ずっと嫌がっていた人工呼吸器の使用をしぶしぶ承諾した日、家族が家路についたあとで、ひとりしずかに病院のベッドの上で息を引き取られたそう。
「じいちゃん、おばけになって出るんだ」
「おじいちゃんは、自分が死んだって気づいてないんじゃないのかな。身軽になったから家に帰ってきたの」
彼は言います。
「お坊さんに聞いたら、怖がることないんだって。いまは帰ってきてるだけだから、葬式やったらこなくなるんだってさ。葬式やって、ちゃんと死なせてやるんだ」
正直、葬式なんて冗談みたいに高い金がかかるし、みんなでよってたかって好き勝手に泣いたり思い出話をしたり悪口を言ったりして、生きてる人間が納得するためのエゴなんじゃないかと思っていました。故人も折角きもちよく死んでいるのにさぞ迷惑なことよなぁと。

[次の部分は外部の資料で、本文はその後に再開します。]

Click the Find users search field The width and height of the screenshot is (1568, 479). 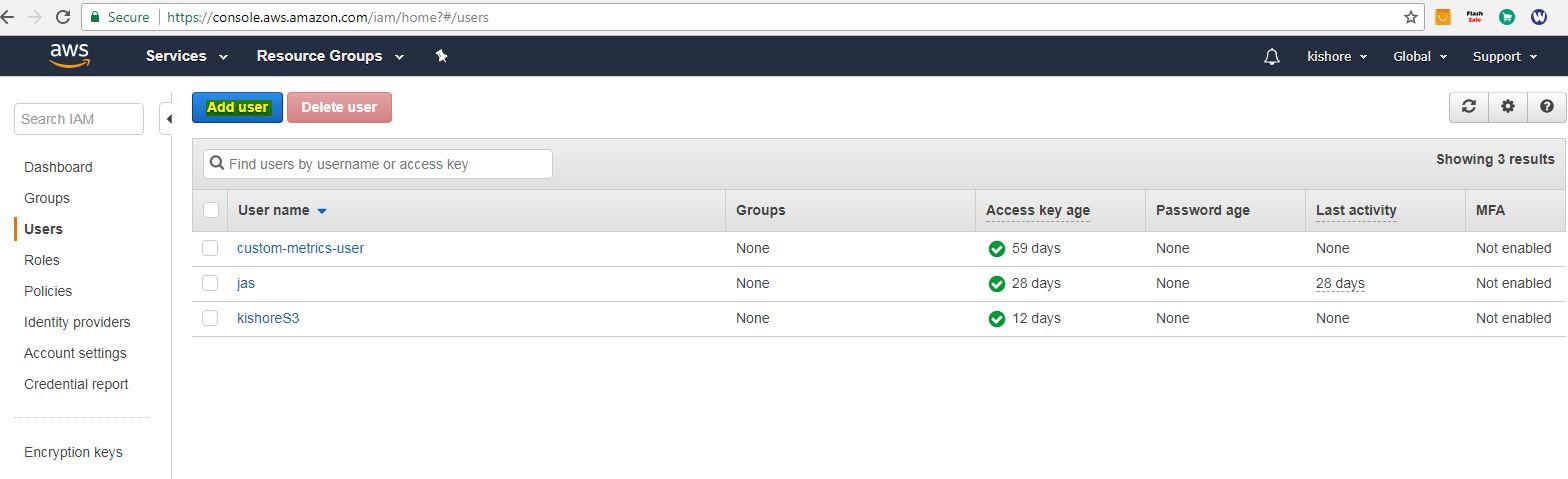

しかし、彼から「ちゃんと死なせてやる」という言葉を聞いて、わたしの中での葬式のイメージが、生者の情念渦巻く淀んだものから、死者の浄化のためのセレモニーというクリアなものに変わりつつあるなと感じました。
医療の発達により、どこまでを人の死として受け入れてよいのか曖昧な時代。生者だけでなく死者もまた、死んでなお、死を受け入れるきっかけが必要なのだと。
儀式はすべて意味をふくんでいて、尊く、そしていとおしいもの。
彼におじいちゃんの守護がありますようにと願うのでした。